(Raw data)

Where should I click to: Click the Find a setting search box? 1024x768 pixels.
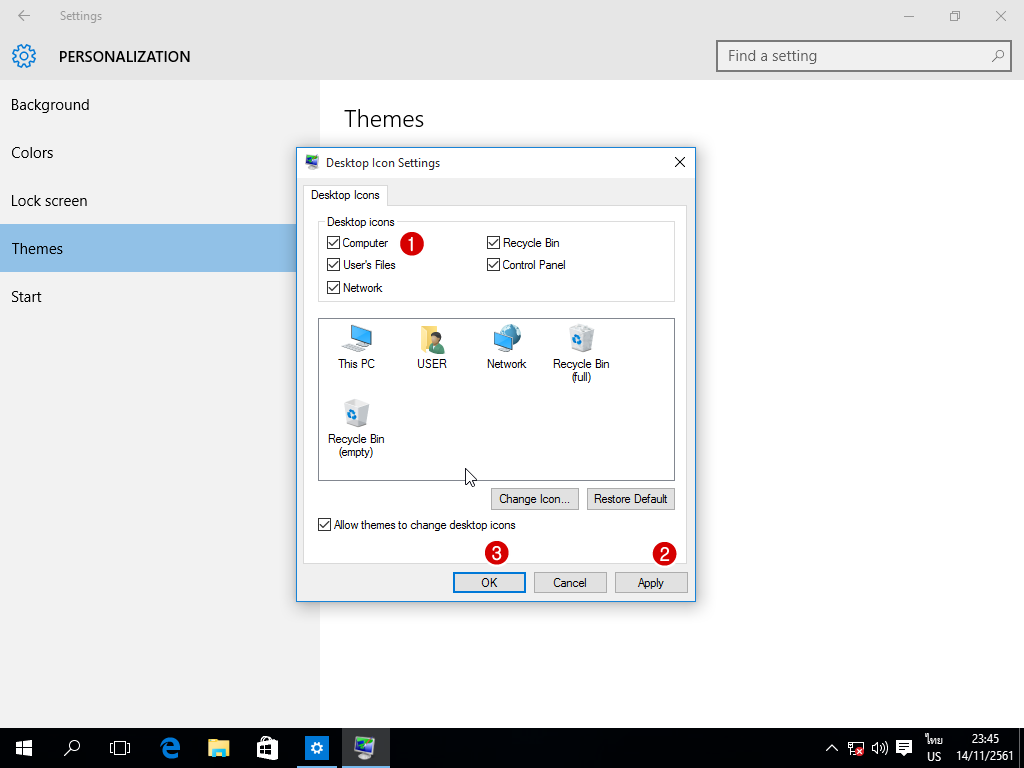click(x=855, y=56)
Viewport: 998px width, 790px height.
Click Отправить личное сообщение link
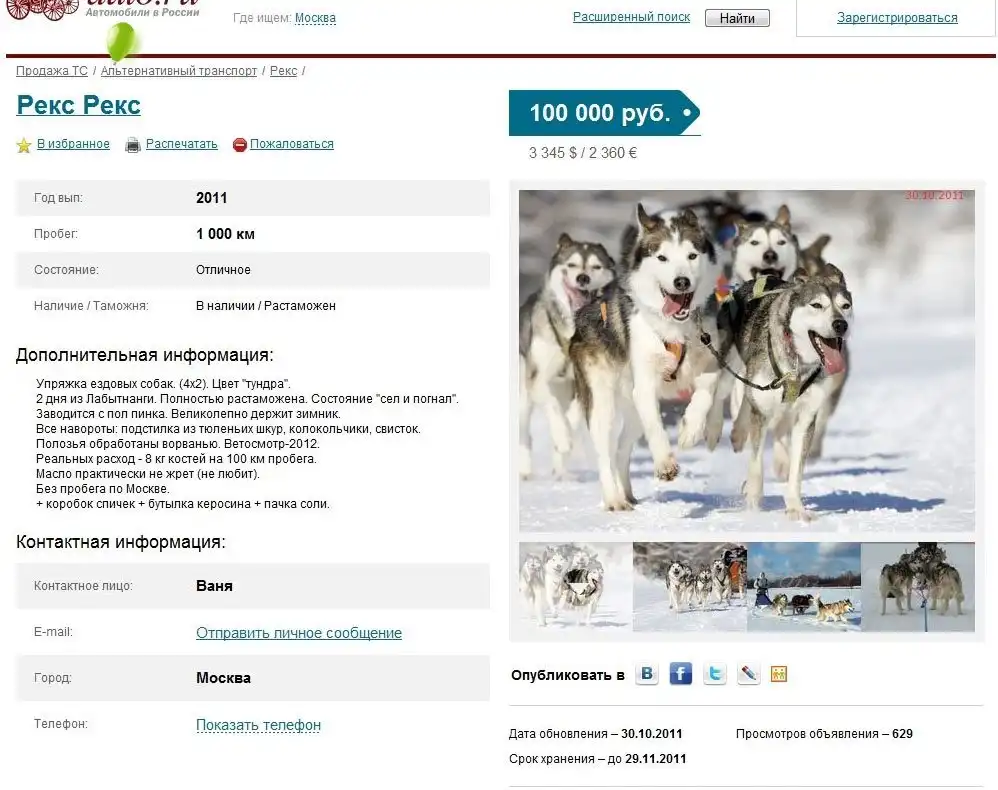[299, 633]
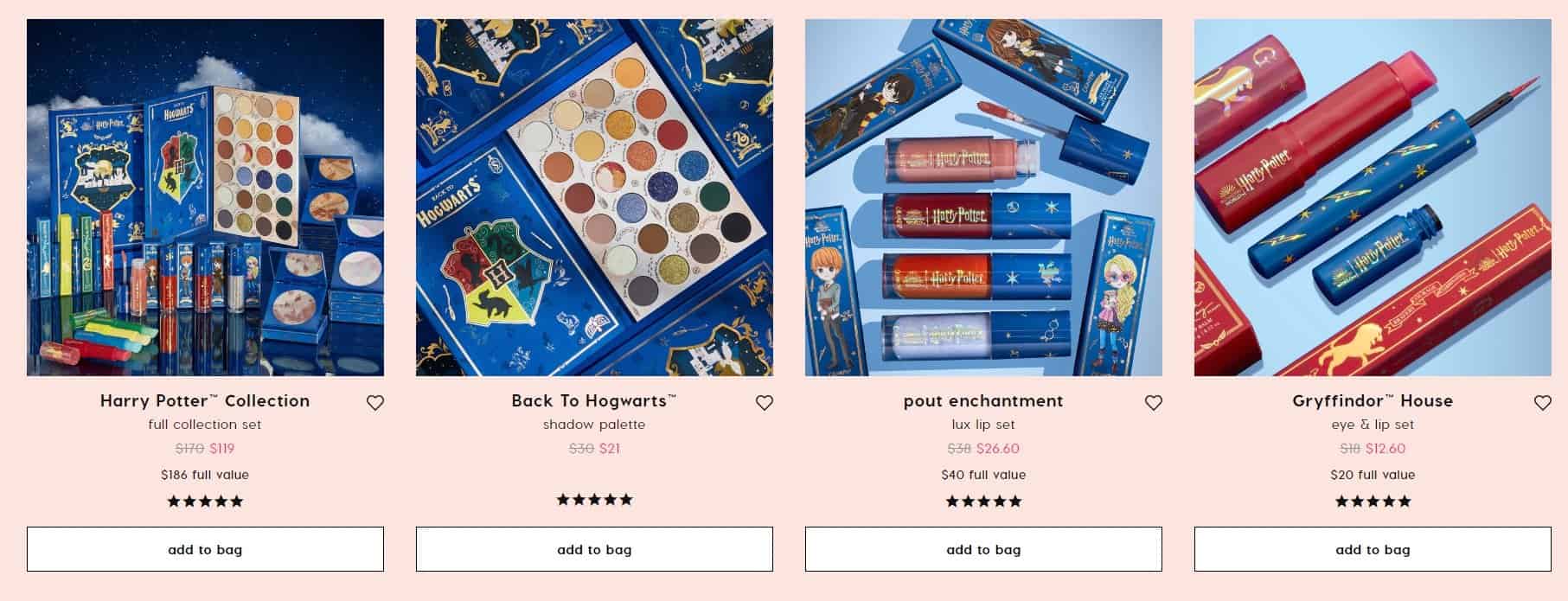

(End Raw data)
(Raw data)

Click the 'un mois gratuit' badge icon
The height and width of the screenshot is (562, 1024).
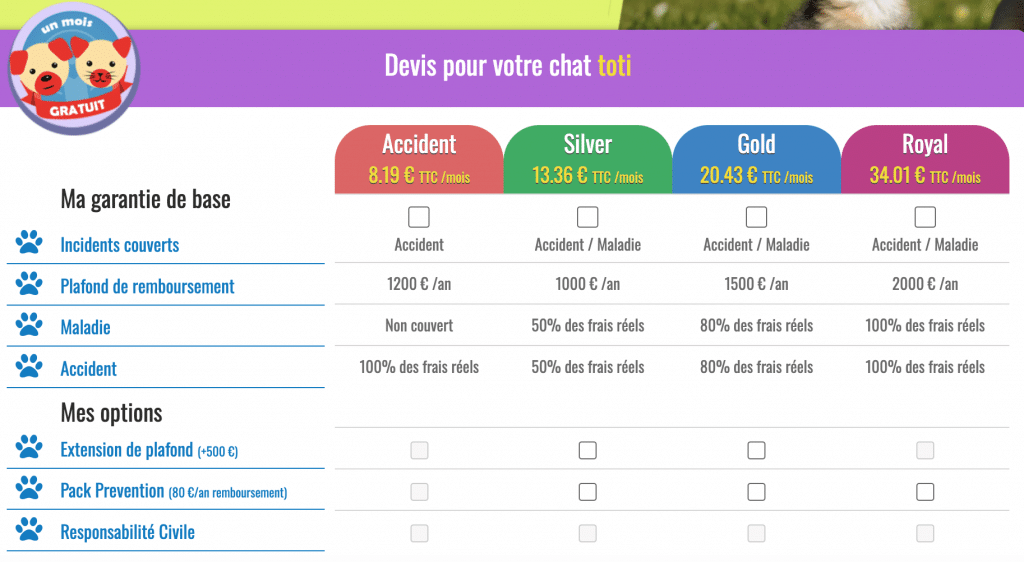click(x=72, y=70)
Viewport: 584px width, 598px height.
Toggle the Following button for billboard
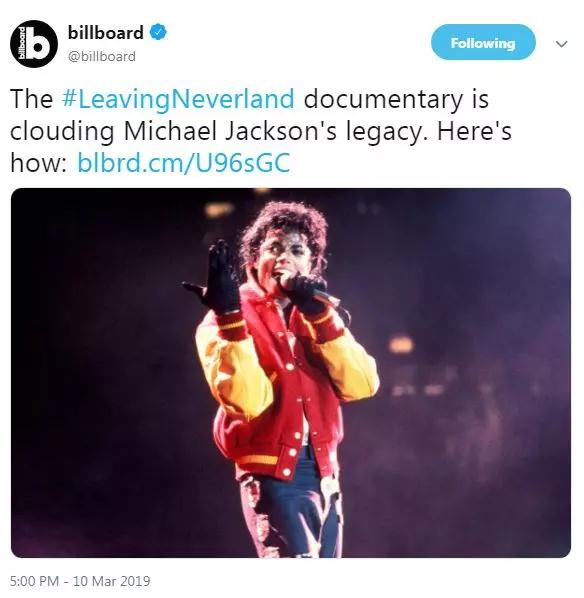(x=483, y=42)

(End Raw data)

(Required work)
If the string "Viewport" appears in a line of the data above, that line counts. State how many such lines there are and nothing more.

(Your solution)
2